*TASK DIRECTIONS:* Revise everything from the line containing "https://cash.app/$watchmanriver (45, 446)" down to the end of the material, changing "Home" to "Startpagina" and leaving every other line unchanged. Leave the pictures out of your answer.

________________________________________

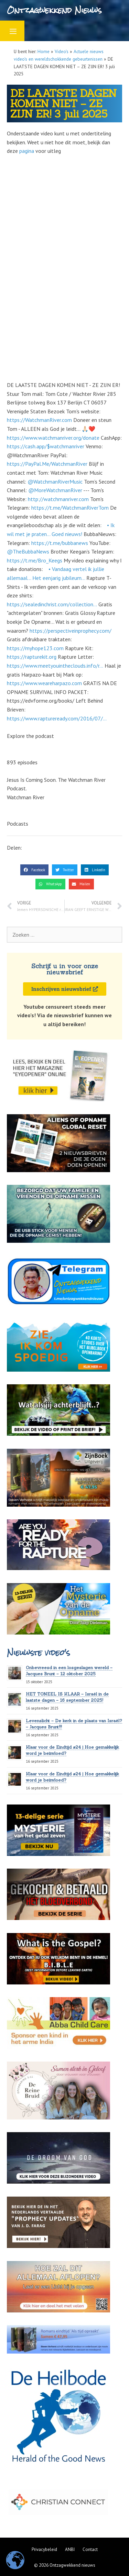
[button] (34, 869)
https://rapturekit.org (31, 656)
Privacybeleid (44, 2549)
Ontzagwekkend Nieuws (54, 10)
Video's (61, 51)
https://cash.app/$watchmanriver (45, 446)
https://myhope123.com (35, 648)
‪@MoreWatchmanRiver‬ (55, 490)
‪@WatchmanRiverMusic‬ (55, 481)
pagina (26, 150)
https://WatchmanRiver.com (39, 419)
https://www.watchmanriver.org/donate (53, 437)
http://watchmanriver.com (58, 499)
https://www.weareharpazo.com (44, 683)
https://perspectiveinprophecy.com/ (70, 630)
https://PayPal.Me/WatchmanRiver (47, 463)
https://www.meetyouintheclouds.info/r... (55, 665)
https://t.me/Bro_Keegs (34, 560)
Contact (90, 2549)
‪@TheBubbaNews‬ (28, 551)
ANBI (70, 2549)
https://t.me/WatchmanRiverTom (70, 507)
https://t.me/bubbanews (59, 542)
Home (43, 51)
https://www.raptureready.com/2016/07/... (57, 718)
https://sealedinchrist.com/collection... (52, 604)
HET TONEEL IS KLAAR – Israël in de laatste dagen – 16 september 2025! (67, 1697)
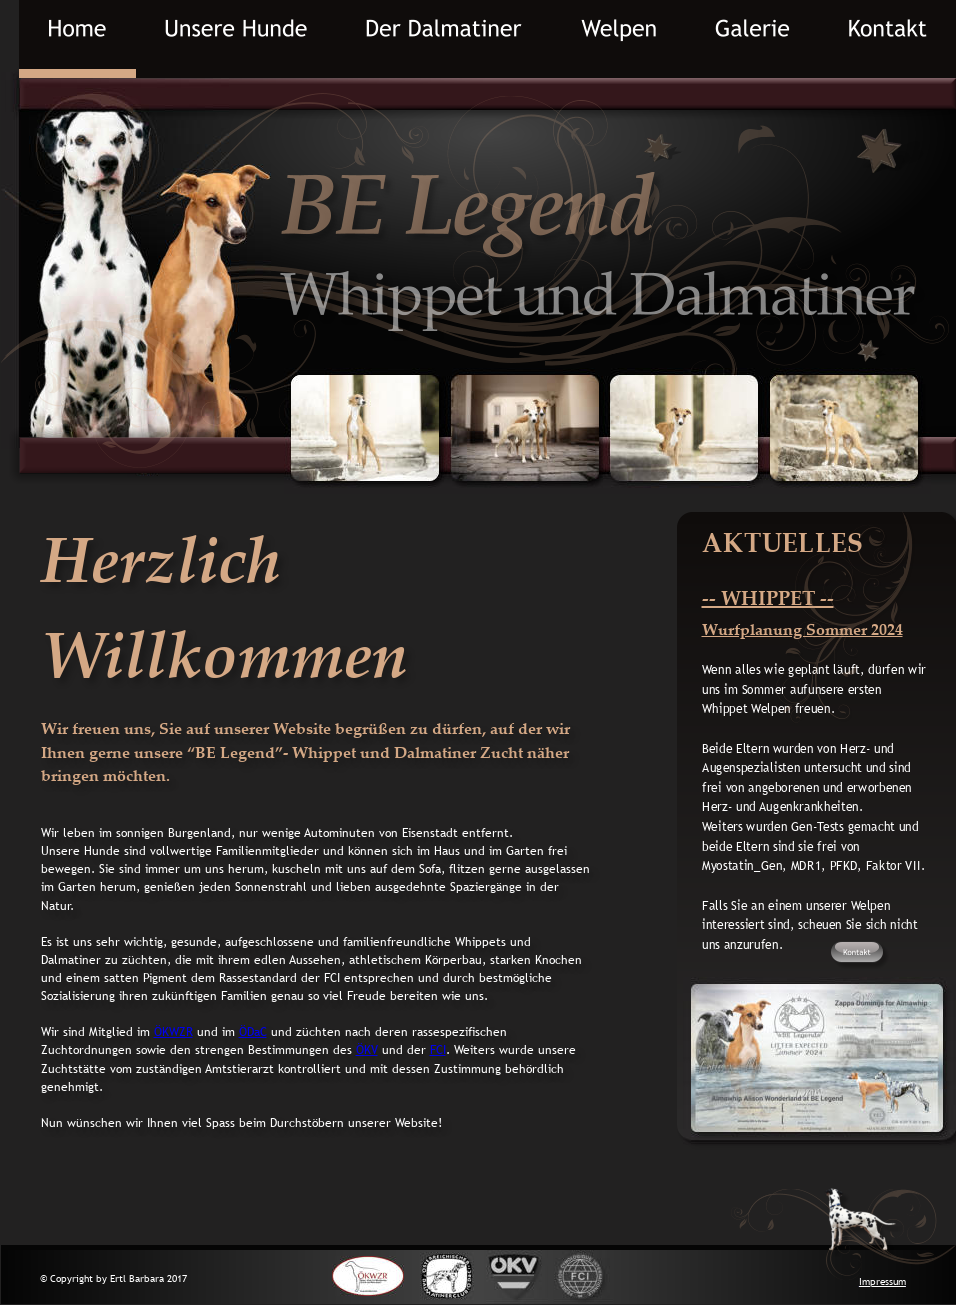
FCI (438, 1050)
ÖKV (367, 1050)
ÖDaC (253, 1032)
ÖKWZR (173, 1032)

________________________________________

*THE SOLUTION:*
https://cash.app/$watchmanriver (45, 446)
https://myhope123.com (35, 648)
‪@MoreWatchmanRiver‬ (55, 490)
‪@WatchmanRiverMusic‬ (55, 481)
pagina (26, 150)
https://WatchmanRiver.com (39, 419)
https://www.watchmanriver.org/donate (53, 437)
http://watchmanriver.com (58, 499)
https://www.weareharpazo.com (44, 683)
https://perspectiveinprophecy.com/ (70, 630)
https://PayPal.Me/WatchmanRiver (47, 463)
https://www.meetyouintheclouds.info/r... (55, 665)
https://t.me/Bro_Keegs (34, 560)
Contact (90, 2549)
‪@TheBubbaNews‬ (28, 551)
ANBI (70, 2549)
https://t.me/WatchmanRiverTom (70, 507)
https://t.me/bubbanews (59, 542)
Startpagina (43, 51)
https://www.raptureready.com/2016/07/... (57, 718)
https://sealedinchrist.com/collection... (52, 604)
HET TONEEL IS KLAAR – Israël in de laatste dagen – 16 september 2025! (67, 1697)
FCI (438, 1050)
ÖKV (367, 1050)
ÖDaC (253, 1032)
ÖKWZR (173, 1032)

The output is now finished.